Part of a data file
☆ ☆ ☆ ☆

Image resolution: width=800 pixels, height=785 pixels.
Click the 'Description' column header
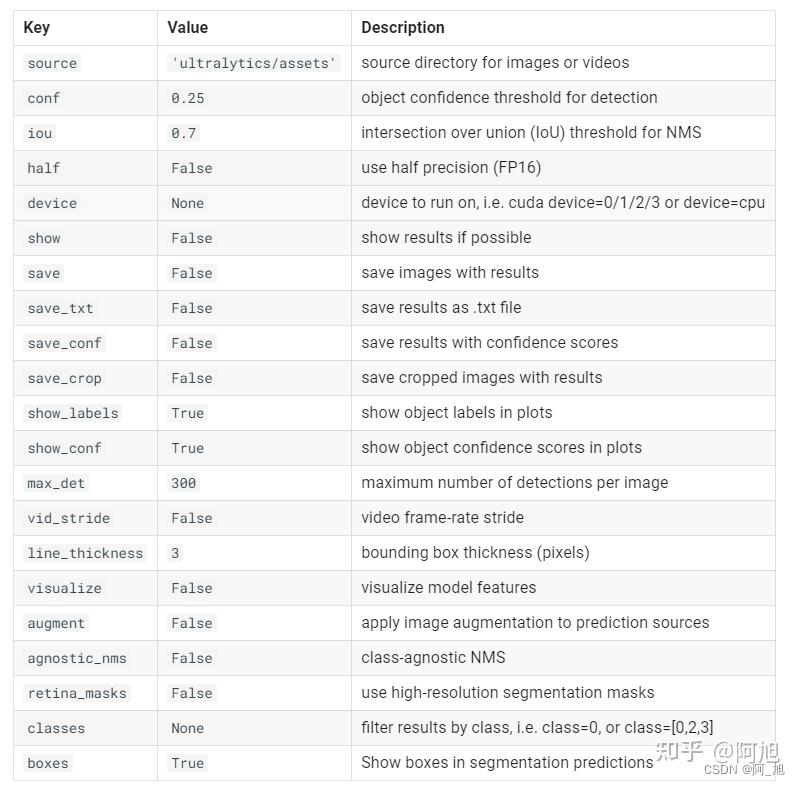coord(403,28)
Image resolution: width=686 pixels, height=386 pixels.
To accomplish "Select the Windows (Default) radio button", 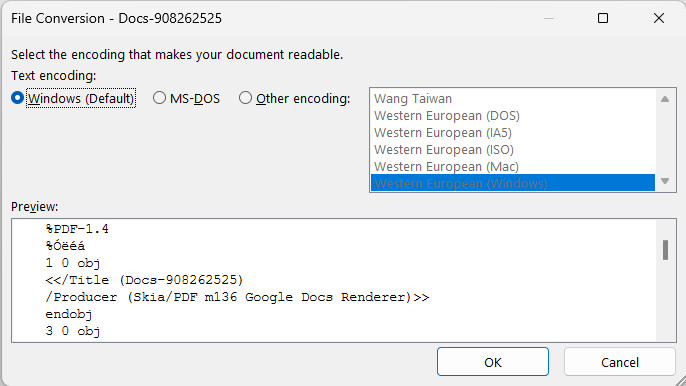I will [x=18, y=98].
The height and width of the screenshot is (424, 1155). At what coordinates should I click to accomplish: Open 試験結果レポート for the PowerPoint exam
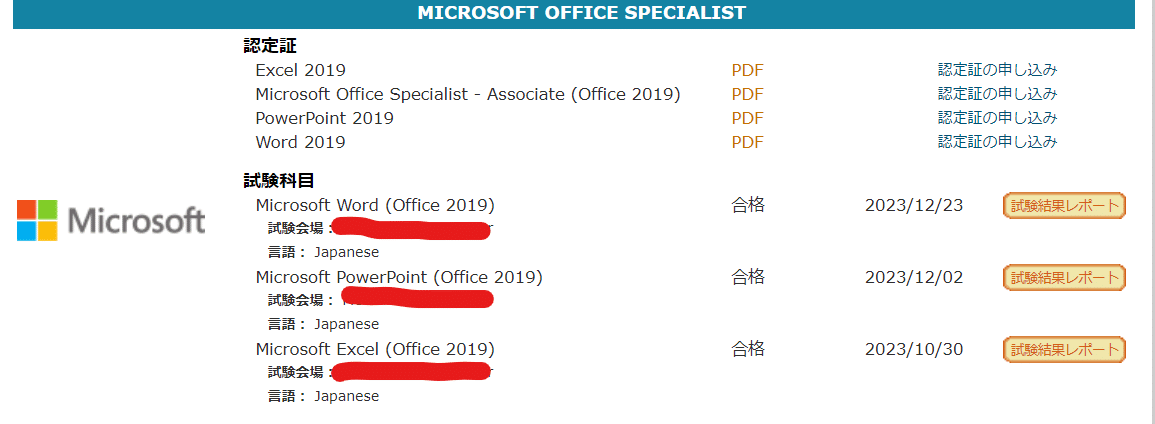point(1064,278)
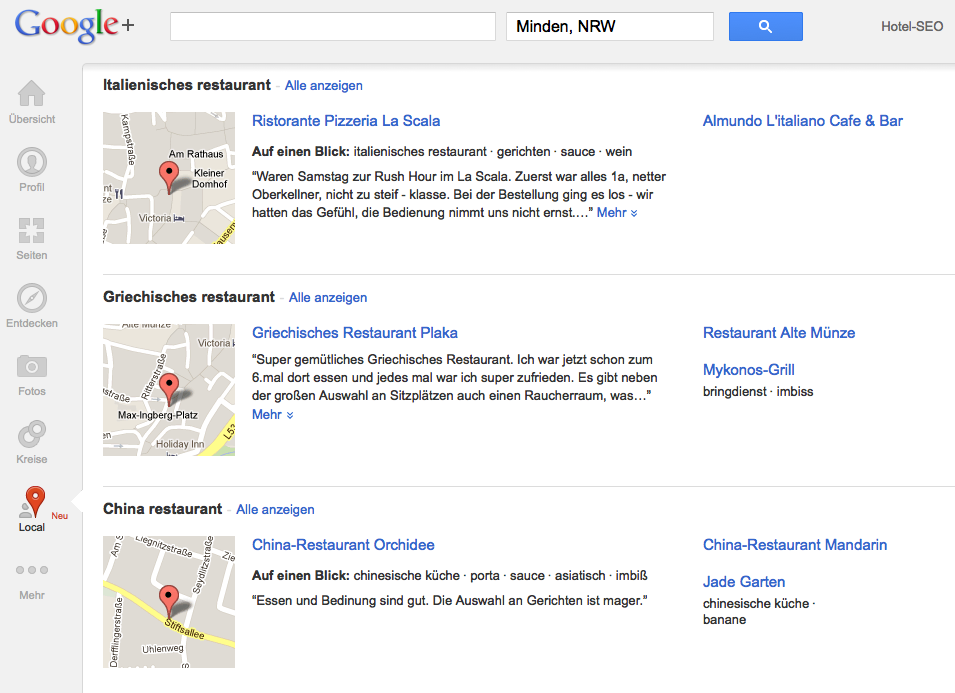Show all Italienisches restaurant results
955x693 pixels.
[323, 86]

☆ ☆ ☆ ☆

PROBLEM TO WORK ON |
Format the records from the line containing "The height and" through the end of the records, inclusive, as a Markdown table with the columns No. and Line, leaving out blank lines. Omit the pictures from your answer.

SOLUTION TO THIS PROBLEM |
| No. | Line |
|---|---|
| 1 | The height and width of the screenshot is (424, 1155). At what coordinates should I click to accomplish: Open 試験結果レポート for the PowerPoint exam |
| 2 | point(1064,278) |
| 3 | Show all Italienisches restaurant results |
| 4 | 955x693 pixels. |
| 5 | [323, 86] |